春夏あわせて4度の甲子園優勝を誇る箕島(和歌山)で、ベストゲームと言えば1979年夏の3回戦、星稜(石川)との延長十八回を挙げる人が多いだろう。
ただ、その4年後の83年夏にも、劣らぬほど劇的な試合を演じている。
主人公は5番に座った硯(すずり)昌己だった。
吉田(山梨)との1回戦だった。七回表まで0―2とリードされた箕島はその裏、硯の本塁打で1点を返した。九回も1死三塁の好機をつかみ、打席には再び硯。前の打席で一発を放っているだけに、三塁側アルプススタンドの箕島応援団の期待は高まった。
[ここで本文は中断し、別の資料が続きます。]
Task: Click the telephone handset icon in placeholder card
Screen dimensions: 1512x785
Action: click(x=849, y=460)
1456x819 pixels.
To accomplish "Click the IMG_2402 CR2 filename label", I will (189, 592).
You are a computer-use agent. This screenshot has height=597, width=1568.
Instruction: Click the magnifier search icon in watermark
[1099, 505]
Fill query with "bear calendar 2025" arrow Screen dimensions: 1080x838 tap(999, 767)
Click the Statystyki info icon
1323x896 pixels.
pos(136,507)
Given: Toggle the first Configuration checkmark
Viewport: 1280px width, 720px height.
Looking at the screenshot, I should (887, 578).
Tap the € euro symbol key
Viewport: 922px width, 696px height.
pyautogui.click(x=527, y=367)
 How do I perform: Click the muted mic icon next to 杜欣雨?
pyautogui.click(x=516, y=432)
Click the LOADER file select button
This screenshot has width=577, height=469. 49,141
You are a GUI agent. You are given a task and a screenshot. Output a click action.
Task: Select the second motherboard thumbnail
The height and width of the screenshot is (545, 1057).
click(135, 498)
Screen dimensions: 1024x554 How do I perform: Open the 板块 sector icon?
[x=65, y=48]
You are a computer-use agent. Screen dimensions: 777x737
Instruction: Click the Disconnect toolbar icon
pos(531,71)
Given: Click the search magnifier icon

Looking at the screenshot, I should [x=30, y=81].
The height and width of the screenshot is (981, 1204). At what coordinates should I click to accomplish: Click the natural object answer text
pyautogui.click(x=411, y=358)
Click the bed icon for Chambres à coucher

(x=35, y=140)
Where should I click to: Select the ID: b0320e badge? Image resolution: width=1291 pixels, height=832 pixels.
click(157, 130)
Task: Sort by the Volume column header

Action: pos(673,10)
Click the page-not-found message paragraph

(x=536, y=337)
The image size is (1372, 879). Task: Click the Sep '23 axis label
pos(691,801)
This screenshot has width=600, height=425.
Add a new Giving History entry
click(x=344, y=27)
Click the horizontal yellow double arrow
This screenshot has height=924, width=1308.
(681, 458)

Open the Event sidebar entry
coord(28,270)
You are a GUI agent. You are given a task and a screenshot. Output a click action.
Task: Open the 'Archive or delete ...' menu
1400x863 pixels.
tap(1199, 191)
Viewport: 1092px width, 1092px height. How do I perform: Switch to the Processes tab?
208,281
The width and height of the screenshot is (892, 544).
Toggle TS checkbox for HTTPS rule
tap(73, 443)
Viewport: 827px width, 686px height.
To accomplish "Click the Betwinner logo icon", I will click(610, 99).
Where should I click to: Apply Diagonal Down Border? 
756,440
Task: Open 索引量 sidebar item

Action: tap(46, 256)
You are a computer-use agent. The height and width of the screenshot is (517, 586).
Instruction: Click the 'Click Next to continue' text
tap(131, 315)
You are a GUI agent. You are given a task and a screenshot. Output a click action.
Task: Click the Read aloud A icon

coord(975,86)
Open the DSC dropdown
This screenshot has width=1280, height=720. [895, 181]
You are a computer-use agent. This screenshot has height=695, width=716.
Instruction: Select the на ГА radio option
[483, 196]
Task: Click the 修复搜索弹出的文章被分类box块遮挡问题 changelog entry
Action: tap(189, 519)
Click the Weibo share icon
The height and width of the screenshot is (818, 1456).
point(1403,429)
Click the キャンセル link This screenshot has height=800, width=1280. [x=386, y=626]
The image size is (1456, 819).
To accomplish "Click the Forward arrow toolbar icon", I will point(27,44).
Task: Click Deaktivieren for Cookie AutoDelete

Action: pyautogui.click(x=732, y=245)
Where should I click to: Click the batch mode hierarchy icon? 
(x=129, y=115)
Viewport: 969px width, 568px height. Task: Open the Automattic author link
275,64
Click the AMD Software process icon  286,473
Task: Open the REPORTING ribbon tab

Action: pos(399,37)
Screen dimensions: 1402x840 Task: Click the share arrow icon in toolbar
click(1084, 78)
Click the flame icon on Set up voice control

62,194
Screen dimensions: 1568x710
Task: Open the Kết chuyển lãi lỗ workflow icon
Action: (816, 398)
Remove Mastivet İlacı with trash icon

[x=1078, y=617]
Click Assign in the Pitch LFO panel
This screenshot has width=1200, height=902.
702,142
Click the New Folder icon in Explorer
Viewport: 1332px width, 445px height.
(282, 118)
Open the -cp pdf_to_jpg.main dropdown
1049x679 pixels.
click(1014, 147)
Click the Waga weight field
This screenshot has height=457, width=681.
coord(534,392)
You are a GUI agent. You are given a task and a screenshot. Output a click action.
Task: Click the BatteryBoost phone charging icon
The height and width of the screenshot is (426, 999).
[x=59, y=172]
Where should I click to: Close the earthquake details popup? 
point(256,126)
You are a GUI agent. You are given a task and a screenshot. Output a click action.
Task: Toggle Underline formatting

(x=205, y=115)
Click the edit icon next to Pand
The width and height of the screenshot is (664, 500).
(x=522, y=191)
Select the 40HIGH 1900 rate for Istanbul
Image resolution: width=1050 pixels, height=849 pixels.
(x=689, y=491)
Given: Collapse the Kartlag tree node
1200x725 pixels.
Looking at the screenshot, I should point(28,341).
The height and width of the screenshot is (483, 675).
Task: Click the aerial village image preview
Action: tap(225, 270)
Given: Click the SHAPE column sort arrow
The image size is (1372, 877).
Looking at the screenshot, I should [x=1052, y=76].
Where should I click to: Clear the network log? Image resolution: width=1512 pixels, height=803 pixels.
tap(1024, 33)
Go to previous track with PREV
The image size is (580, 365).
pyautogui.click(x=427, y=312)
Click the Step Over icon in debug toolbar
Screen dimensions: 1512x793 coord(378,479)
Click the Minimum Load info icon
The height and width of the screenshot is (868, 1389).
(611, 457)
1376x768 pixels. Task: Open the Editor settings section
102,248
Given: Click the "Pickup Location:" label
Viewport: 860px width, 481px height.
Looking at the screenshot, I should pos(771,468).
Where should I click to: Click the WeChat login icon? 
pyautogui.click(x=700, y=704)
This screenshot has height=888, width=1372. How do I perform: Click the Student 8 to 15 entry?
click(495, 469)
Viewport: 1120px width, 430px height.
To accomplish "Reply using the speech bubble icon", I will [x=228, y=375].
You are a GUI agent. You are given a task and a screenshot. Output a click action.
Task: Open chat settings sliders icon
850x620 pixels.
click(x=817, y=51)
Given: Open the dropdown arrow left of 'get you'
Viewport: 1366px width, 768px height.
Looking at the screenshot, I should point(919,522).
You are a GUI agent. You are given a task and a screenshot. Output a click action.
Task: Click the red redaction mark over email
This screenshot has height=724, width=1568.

カウント3ボール1ストライク、尾藤公監督からのサインはスクイズだった。硯は懸命にバットを出したが、バッテリーに外され、三塁走者はタッチアウト。2死走者なし。
さすがの箕島でもここまでかと思われた。しかし、スクイズ失敗の次の球だった。
低め直球を硯がとらえた。打球は背走する中堅手を超え、バックスクリーン左に飛び込んだ。硯はガッツポーズを繰り返した。衝撃的な同点アーチだった。
試合後、当時の取材に尾藤監督は「スクイズ失敗でもう小細工はしまいと思った。狙い球も選手に任せた」。吉田の輿水又幸監督は「箕島は確かに粘りも実力もあるチーム。何をされるか分からず怖かった」と話した。
当時、吉田の2年生遊撃手で、のちにプロ野球西武で活躍した田辺徳雄は「初めて経験した漫画みたいな出来事だった。甲子園は何が起きるか分からないと痛感した」と振り返った。
試合は延長戦に入り、箕島は十三回、1点を勝ち越されたが、その裏に2点を奪い、逆転サヨナラ勝ちした。
この年の箕島は3回戦で高知商に敗れ、春夏連覇した79年に続く2度目の全国制覇はならなかった。しかし、硯の土壇場での一発は「箕島は甲子園で奇跡を起こす」というイメージを与えるに十分だった。